■ **What the exercise asks**
Retype, word for word, every line from the one holding "You are a computer-use agent. Screen" through the one holding "Click the Good" in the entries below, both included, and only those lines.

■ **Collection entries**
★ ★ ★
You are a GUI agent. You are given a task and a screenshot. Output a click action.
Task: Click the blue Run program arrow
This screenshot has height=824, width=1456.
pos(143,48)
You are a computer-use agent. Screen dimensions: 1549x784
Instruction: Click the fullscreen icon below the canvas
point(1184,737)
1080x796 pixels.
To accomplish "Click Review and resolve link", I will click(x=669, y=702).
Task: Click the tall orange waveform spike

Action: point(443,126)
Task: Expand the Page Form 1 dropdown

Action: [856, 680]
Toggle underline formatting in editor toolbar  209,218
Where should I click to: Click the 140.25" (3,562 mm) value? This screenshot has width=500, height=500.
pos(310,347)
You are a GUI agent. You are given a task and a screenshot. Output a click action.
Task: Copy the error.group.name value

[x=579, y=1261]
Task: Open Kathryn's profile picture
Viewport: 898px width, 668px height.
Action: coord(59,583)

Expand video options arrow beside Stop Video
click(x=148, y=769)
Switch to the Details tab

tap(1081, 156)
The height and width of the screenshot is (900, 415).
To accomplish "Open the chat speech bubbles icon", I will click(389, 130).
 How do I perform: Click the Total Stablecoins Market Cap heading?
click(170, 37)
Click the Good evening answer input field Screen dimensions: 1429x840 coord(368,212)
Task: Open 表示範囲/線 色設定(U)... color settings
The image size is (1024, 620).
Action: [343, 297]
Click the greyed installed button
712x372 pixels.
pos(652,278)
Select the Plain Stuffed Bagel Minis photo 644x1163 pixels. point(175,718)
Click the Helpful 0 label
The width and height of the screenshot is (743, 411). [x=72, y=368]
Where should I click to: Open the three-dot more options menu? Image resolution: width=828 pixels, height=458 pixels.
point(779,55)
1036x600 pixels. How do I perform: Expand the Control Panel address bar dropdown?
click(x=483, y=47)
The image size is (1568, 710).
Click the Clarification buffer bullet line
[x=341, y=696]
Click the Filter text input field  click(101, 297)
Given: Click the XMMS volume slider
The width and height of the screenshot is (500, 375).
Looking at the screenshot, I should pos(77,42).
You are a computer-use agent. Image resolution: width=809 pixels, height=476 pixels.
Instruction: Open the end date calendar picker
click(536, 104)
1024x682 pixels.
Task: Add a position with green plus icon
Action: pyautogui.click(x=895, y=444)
★ ★ ★
■ **Expected answer**
You are a computer-use agent. Screen dimensions: 1549x784
Instruction: Click the fullscreen icon below the canvas
point(1184,737)
1080x796 pixels.
To accomplish "Click Review and resolve link", I will click(x=669, y=702).
Task: Click the tall orange waveform spike

Action: point(443,126)
Task: Expand the Page Form 1 dropdown

Action: [856, 680]
Toggle underline formatting in editor toolbar  209,218
Where should I click to: Click the 140.25" (3,562 mm) value? This screenshot has width=500, height=500.
pos(310,347)
You are a GUI agent. You are given a task and a screenshot. Output a click action.
Task: Copy the error.group.name value

[x=579, y=1261]
Task: Open Kathryn's profile picture
Viewport: 898px width, 668px height.
Action: coord(59,583)

Expand video options arrow beside Stop Video
click(x=148, y=769)
Switch to the Details tab

tap(1081, 156)
The height and width of the screenshot is (900, 415).
To accomplish "Open the chat speech bubbles icon", I will click(389, 130).
 How do I perform: Click the Total Stablecoins Market Cap heading?
click(170, 37)
Click the Good evening answer input field Screen dimensions: 1429x840 coord(368,212)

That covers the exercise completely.